## Provided data
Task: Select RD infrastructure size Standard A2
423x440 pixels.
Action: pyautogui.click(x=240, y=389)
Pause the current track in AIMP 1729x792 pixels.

==

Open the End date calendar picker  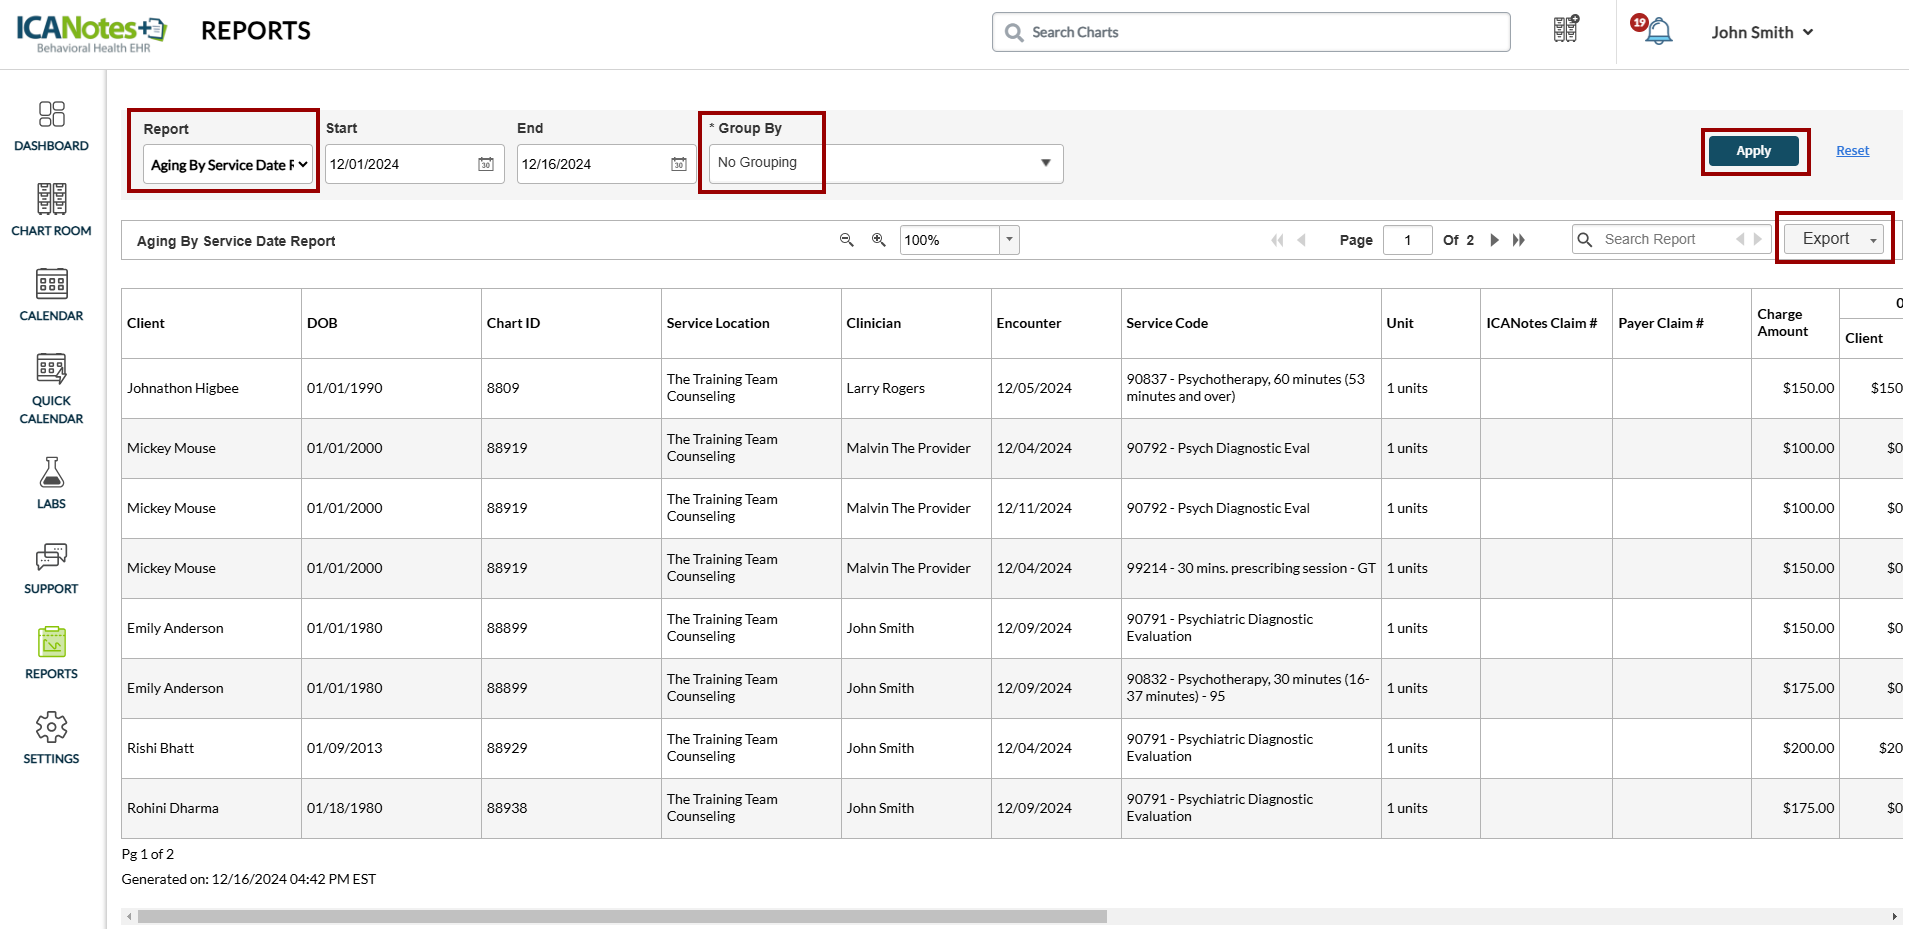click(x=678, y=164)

...

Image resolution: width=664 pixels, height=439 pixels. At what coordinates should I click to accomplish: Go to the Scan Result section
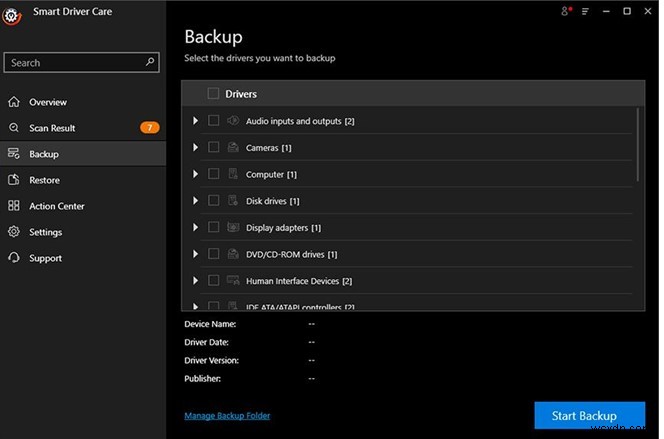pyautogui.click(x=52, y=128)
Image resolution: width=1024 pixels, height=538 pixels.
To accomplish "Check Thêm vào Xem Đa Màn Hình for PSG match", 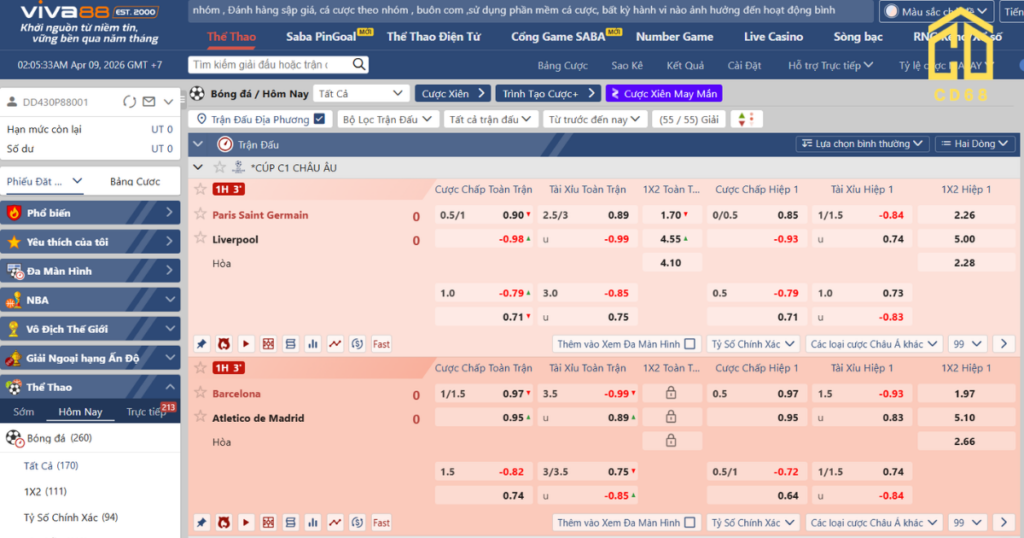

## What is needed
Take the lines above from the one containing "Task: Select RD" to the one containing "Pause the current" and retype them exactly, both ends included, with nothing added.

## Output of the task
Task: Select RD infrastructure size Standard A2
423x440 pixels.
Action: pyautogui.click(x=240, y=389)
Pause the current track in AIMP 1729x792 pixels.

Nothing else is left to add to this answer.